[comp.lang.c] fscanf bug in TC

jt2@prism.gatech.EDU (TROSTEL,JOHN M) (04/17/91)

In article <1991Apr16.141117.5065@odin.diku.dk> juul@diku.dk (Anders Juul Munch) writes:
>cn@allgfx.agi.oz (Con Neri) writes:
>
>>Hi netters,
>>	I havec been working with a friend developing some code using
>>Turbo C++ V1.5 but only writing in standard C. We have been getting an error
>>with a particular piece of code, namely
>
>>	fscanf(fp,"%f", &f);
>
>>	The runtime error is
>
>>	scanf: floating point formats not linked.
>>	Abnormal Program termination.
>
>>	Can some one shed some light on what this means? 
i have found the same problem.  The way I worked around it was to declare
a new float variable, say fl_var, and use it to read in my data. See old
and new code below:

OLD CODE:

...
float *f_ptr;
...
f_ptr = (float *)calloc(...);
...
fscanf(file,"%f",f_ptr);
...
      ^----- gives the run time error

NEW CODE:
...
float *f_ptr, new_var;
...
f_ptr=(float *)calloc(...);
...
fscanf(file,"%f",&new_var);
f_ptr[i] = new_var;    /* i'm inside a loop here */
....
       ^------ this code works!!??

Well, I can't figure it! Nothing else was changed in the program to
make it work.  That is it DIDN'T like the address sent to it with
using just 'f_ptr' but DID like the address it got with '&new_var'.

Anyone else figure this out more?  Anyone from Borland about to tell
us how to fix this?

-- 
John M. Trostel   ( aka Kayak-Man )                  
Georgia Institute of Technology, Atlanta Georgia, 30332
uucp: ...!{decvax,hplabs,ncar,purdue,rutgers}!gatech!prism!jt2
Internet: jt2@prism.gatech.edu

krey@i30fs1.NoSubdomain.NoDomain (Andreas Krey) (04/17/91)

In article <26502@hydra.gatech.EDU>, jt2@prism.gatech.EDU (TROSTEL,JOHN M) writes:
|> In article <1991Apr16.141117.5065@odin.diku.dk> juul@diku.dk (Anders Juul Munch) writes:
|> >cn@allgfx.agi.oz (Con Neri) writes:
|> >
|> >>Hi netters,
|> >>	I havec been working with a friend developing some code using
|> >>Turbo C++ V1.5 but only writing in standard C. We have been getting an error
|> >>with a particular piece of code, namely
|> >
|> >>	fscanf(fp,"%f", &f);
|> >
|> >>	The runtime error is
|> >
|> >>	scanf: floating point formats not linked
|> >>	Abnormal Program termination.
|> >
|> >>	Can some one shed some light on what this means? 
|> i have found the same problem.  The way I worked around it was to declare
|> a new float variable, say fl_var, and use it to read in my data.

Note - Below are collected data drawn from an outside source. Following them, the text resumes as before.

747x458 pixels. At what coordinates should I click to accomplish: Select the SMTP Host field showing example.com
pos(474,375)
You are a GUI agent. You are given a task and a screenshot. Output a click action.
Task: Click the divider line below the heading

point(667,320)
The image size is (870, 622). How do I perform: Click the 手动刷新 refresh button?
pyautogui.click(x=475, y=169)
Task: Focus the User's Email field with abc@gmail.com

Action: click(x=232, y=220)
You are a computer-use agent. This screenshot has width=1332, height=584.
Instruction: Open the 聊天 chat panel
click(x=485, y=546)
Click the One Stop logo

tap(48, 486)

See old
|> and new code below:
|> 

Sorry to say so, but that is probably something unrelated. The problem
with 'scanf: floating point formats not linked' is with the libraries.
Most users of printf/scanf don't do floating point and the standard library
code of printf/scanf cannot convert that. You have to set a compiler
flag/option to include the variant capable of float conversion when linking.
(Cannot name the option, I only know this feature from a little C compiler.)

|> OLD CODE:
|> 
|> ...
|> float *f_ptr;
|> ...
|> f_ptr = (float *)calloc(...);
|> ...
|> fscanf(file,"%f",f_ptr);
|> ...
|>       ^----- gives the run time error
|> 
|> NEW CODE:
|> ...
|> float *f_ptr, new_var;
|> ...
|> f_ptr=(float *)calloc(...);
|> ...
|> fscanf(file,"%f",&new_var);
|> f_ptr[i] = new_var;    /* i'm inside a loop here */
|> ....
|>        ^------ this code works!!??
|> 
|> Well, I can't figure it! Nothing else was changed in the program to
|> make it work.  That is it DIDN'T like the address sent to it with
|> using just 'f_ptr' but DID like the address it got with '&new_var'.
|> 
|> Anyone else figure this out more?  Anyone from Borland about to tell
|> us how to fix this?
|> 

This is either a compiler bug (improbable), oder something with
the memory models. new_var is on the stack, f_ptr points to the heap;
looks like far/near pointer trouble. That is, passing the wrong pointer
type.

|> -- 
|> John M. Trostel   ( aka Kayak-Man )                  
|> Georgia Institute of Technology, Atlanta Georgia, 30332
|> uucp: ...!{decvax,hplabs,ncar,purdue,rutgers}!gatech!prism!jt2
|> Internet: jt2@prism.gatech.edu

-- 
Andy

-------------------------------------------
Zeit ist Geld. Aber Geld ist keine Zeit.
[Intl: Time is money. But money isn't time.]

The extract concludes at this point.